Kaygı vücudumuzun strese verdiği doğal bir tepkidir. Ne olacağına yönelik endişelendiğimiz zaman hissettiğimiz bir duygudur. Birçok durum günlük hayatta endişelenmemize, kaygı hissetmemize yol açabilir. Örneğin, okulun ilk günü, bir iş görüşmesine gitmek veya kalabalık bir gruba konuşma yapmak çoğu insanın kaygılı ve gergin hissetmesine neden olabilir. Ancak kaygı duygumuz çalışmamızı, ilişkilerimizi, uykumuzu olumsuz etkiliyorsa ve altı aydan uzun süredir devam ediyorsa bir kaygı bozukluğunuz olabilir. Hayatın içinde zaman zaman bizi kaygılandırabilecek yaşam deneyimleri olacağından anksiyete ile baş edebilme becerimizi geliştirmek ya da kaygı (anksiyete) tedavisi için bir uzmandan destek almak oldukça önemlidir.
Kaygı Bozukluğu Nedir?
Yeni bir yere taşınmak, yeni bir işe başlamak veya bir sınava girmek konusunda endişeli olmak normaldir.

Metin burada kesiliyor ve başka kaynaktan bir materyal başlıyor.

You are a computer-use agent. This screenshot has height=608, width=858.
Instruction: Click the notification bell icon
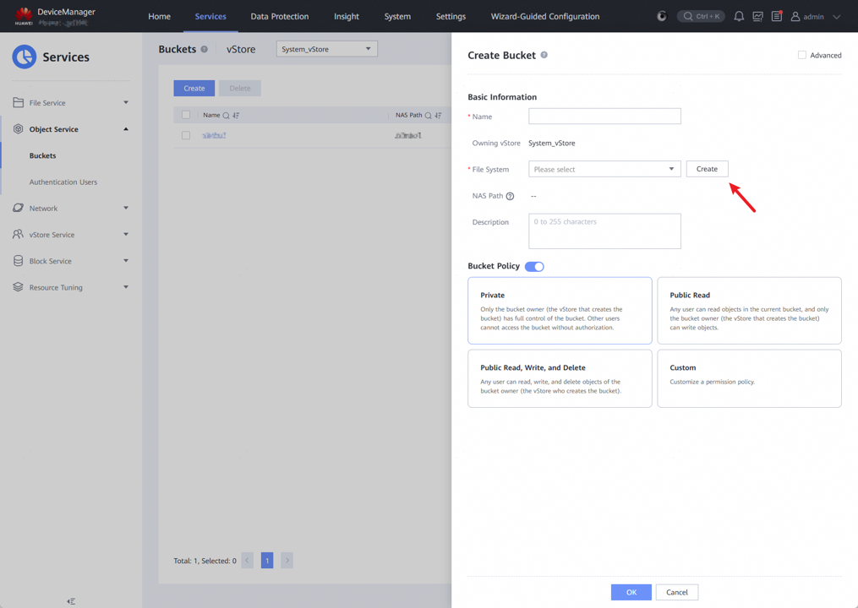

Bu tür bir kaygı konforsuzdur, ancak sizi daha çok çalışmaya ve daha iyi bir iş çıkarmaya motive edebilir. Normal kaygı, gelip giden, ancak günlük yaşamınızı etkilemeyen bir duygudur. Bu durumlarda yapmak istediklerimizi, yapmaya devam ederiz, bunlardan kaçınmayız. Ancak kaygı bozukluğu, zevk aldığınız şeyleri yapmayı bırakmanıza, kapalı alanlara girmemenize, asansöre binmemenize, işe gitmemenize neden olabilir. Anksiyete bozuklukları en sık görülen ruhsal bozukluklardandır ve herhangi bir yaştaki herkesi etkileyebilir. Kadınların anksiyete bozukluğu tanısı alma olasılığının erkeklerden daha fazla olduğu bilinmektedir.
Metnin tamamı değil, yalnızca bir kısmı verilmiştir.